Input for this task –
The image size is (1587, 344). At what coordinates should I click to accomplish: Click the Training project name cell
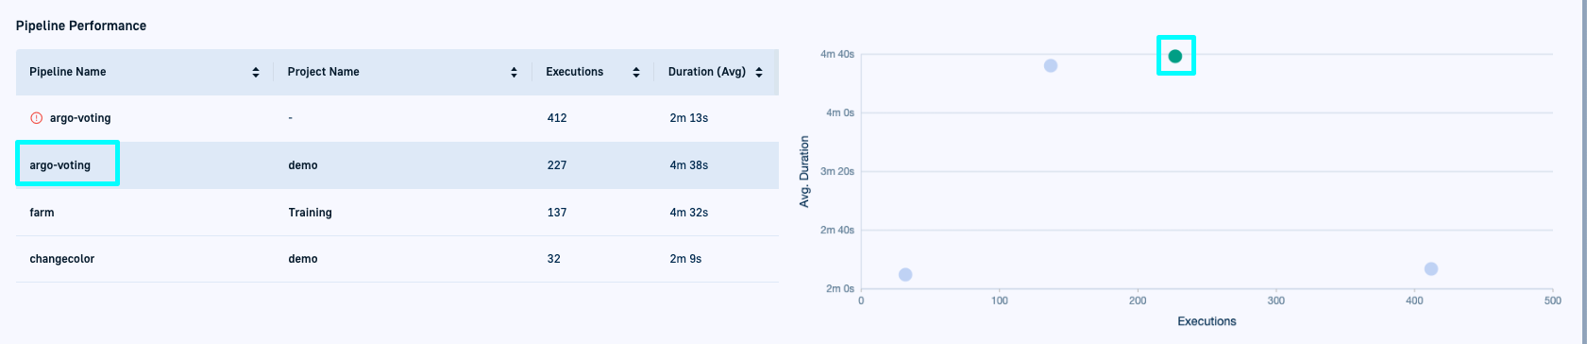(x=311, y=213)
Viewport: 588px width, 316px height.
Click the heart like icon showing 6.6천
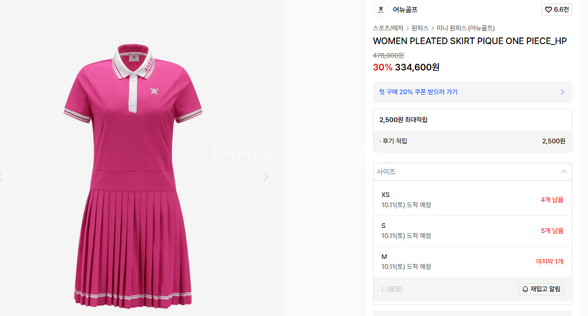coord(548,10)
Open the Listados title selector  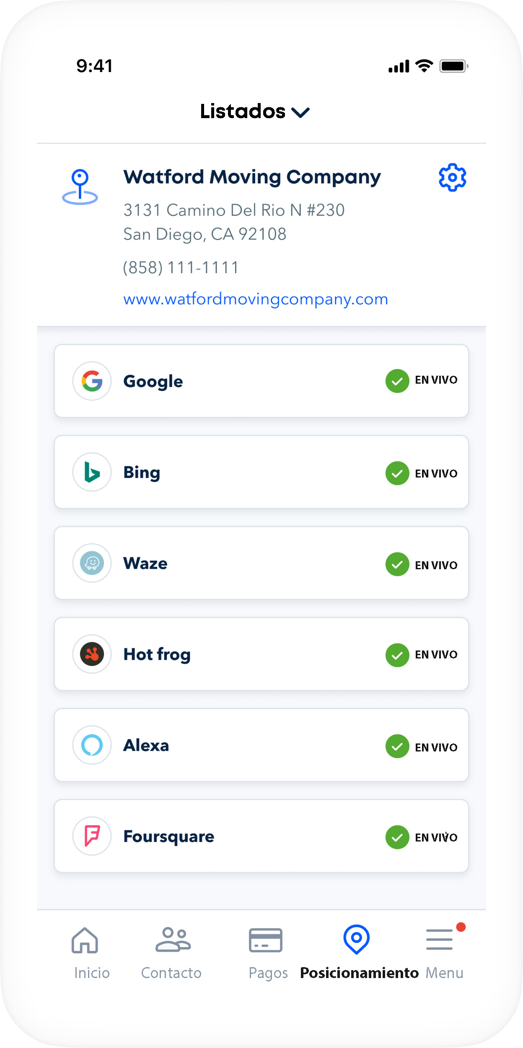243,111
---
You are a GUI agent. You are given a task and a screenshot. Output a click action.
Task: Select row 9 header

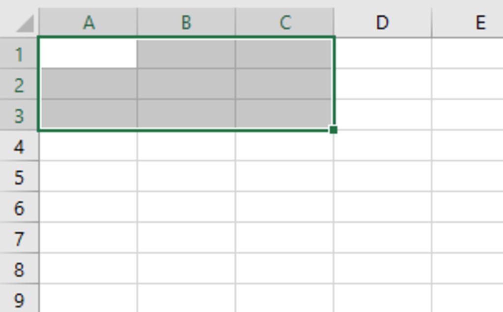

Your task –
Transcribe, exactly and without additions, the lines of the records above, beginning with the line that contains "You are a GUI" and ending with the line that contains "Task: Select row 9 header", both included.

Problem solution –
You are a GUI agent. You are given a task and a screenshot. Output a click action.
Task: Select row 9 header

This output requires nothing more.